IMAGE_LOCATION_NORM = IMAGE_SIZE // 2

np.random.seed(0)

emotion = {0: 'anger', 1: 'disgust',
           2: 'fear', 3: 'happy',
           4: 'sad', 5: 'surprise', 6: 'neutral'}


class testResult:

    def __init__(self):
        self.anger = 0
        self.disgust = 0
        self.fear = 0
        self.happy = 0
        self.sad = 0
        self.surprise = 0
        self.neutral = 0

    def evaluate(self, label):

        if (0 == label):
            self.anger = self.anger + 1
        if (1 == label):
            self.disgust = self.disgust + 1
        if (2 == label):
            self.fear = self.fear + 1
        if (3 == label):
            self.happy = self.happy + 1
        if (4 == label):
            self.sad = self.sad + 1
        if (5 == label):
            self.surprise = self.surprise + 1
        if (6 == label):
            self.neutral = self.neutral + 1

    def display_result(self, evaluations):
        print("生氣 = " + str((self.anger / float(evaluations)) * 100) + "%")
        print("反感 = " + str((self.disgust / float(evaluations)) * 100) + "%")
        print("恐懼 = " + str((self.fear / float(evaluations)) * 100) + "%")
        print("高興 = " + str((self.happy / float(evaluations)) * 100) + "%")
        print("難過 = " + str((self.sad / float(evaluations)) * 100) + "%")
        print("驚喜 = " + str((self.surprise / float(evaluations)) * 100) + "%")
        print("無表情 = " + str((self.neutral / float(evaluations)) * 100) + "%")

══════

- 任務說明 -
a) 用兩句話概述這段表情統計程式碼。
b) 從表情統計程式碼的最後一行之後接著往下寫。

資料集節選:

══════

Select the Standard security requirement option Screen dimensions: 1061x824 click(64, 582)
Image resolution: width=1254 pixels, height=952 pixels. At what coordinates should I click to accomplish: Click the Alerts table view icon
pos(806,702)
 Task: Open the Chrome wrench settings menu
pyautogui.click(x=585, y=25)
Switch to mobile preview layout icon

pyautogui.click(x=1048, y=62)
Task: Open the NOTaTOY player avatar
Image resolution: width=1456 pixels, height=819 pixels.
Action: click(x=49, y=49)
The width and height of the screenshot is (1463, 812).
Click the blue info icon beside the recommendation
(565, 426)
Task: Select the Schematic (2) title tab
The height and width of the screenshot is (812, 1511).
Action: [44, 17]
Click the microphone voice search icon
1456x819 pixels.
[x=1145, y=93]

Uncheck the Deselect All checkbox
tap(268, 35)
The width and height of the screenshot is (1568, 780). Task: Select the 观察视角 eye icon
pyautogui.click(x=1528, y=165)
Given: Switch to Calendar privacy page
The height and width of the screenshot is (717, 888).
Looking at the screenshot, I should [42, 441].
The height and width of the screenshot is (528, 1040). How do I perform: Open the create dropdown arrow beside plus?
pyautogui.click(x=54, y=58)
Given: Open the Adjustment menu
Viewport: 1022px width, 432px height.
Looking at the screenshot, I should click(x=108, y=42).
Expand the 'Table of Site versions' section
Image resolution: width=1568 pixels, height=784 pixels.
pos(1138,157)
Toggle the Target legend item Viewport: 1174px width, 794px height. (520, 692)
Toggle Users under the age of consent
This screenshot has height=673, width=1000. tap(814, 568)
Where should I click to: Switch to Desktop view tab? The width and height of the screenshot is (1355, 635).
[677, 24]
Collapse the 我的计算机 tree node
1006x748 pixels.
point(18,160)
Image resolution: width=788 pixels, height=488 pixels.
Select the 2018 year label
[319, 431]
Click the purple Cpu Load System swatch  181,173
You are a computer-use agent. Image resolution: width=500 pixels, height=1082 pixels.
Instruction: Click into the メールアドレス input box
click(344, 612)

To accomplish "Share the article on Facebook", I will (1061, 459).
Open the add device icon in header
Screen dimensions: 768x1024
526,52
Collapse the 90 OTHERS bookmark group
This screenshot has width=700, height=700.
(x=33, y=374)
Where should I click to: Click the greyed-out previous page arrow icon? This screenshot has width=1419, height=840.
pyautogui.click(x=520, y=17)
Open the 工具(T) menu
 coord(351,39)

══════

- 依序輸出 -
a) 這段表情統計程式碼把隨機種子設為 0，並用字典把 0 到 6 分別對應到 anger、disgust、fear、happy、sad、surprise、neutral 七種表情。testResult 類別以 evaluate 方法按標籤累計各表情的次數，再由 display_result 方法把每項次數除以 evaluations，換算成百分比後印出。

b)
def read_data(data_dir, force=False):
    def create_onehot_label(x):
        label = np.zeros((1, NUM_LABELS), dtype=np.float32)
        label[:, int(x)] = 1
        return label

    pickle_file = os.path.join(data_dir, "EmotionDetectorData.pickle")
    if force or not os.path.exists(pickle_file):
        train_filename = os.path.join(data_dir, "train.csv")
        data_frame = pd.read_csv(train_filename)
        data_frame['Pixels'] = data_frame['Pixels'].apply(lambda x: np.fromstring(x, sep=" ") / 255.0)
        data_frame = data_frame.dropna()
        print("Reading train.csv ...")

        train_images = np.vstack(data_frame['Pixels']).reshape(-1, IMAGE_SIZE, IMAGE_SIZE, 1)
        print(train_images.shape)
        train_labels = np.array(list(map(create_onehot_label, data_frame['Emotion'].values))).reshape(-1, NUM_LABELS)
        print(train_labels.shape)

        permutations = np.random.permutation(train_images.shape[0])
        train_images = train_images[permutations]
        train_labels = train_labels[permutations]
        validation_percent = int(train_images.shape[0] * VALIDATION_PERCENT)
        validation_images = train_images[:validation_percent]
        validation_labels = train_labels[:validation_percent]
        train_images = train_images[validation_percent:]
        train_labels = train_labels[validation_percent:]

        print("Reading test.csv ...")
        test_filename = os.path.join(data_dir, "test.csv")
        data_frame = pd.read_csv(test_filename)
        data_frame['Pixels'] = data_frame['Pixels'].apply(lambda x: np.fromstring(x, sep=" ") / 255.0)
        data_frame = data_frame.dropna()
        test_images = np.vstack(data_frame['Pixels']).reshape(-1, IMAGE_SIZE, IMAGE_SIZE, 1)

        with open(pickle_file, "wb") as file:
            try:
                print('Picking ...')
                save = {
                    "train_images": train_images,
                    "train_labels": train_labels,
                    "validation_images": validation_images,
                    "validation_labels": validation_labels,
                    "test_images": test_images,
                }
                pickle.dump(save, file, pickle.HIGHEST_PROTOCOL)

            except:
                print("Unable to pickle file :/")

    with open(pickle_file, "rb") as file:
        save = pickle.load(file)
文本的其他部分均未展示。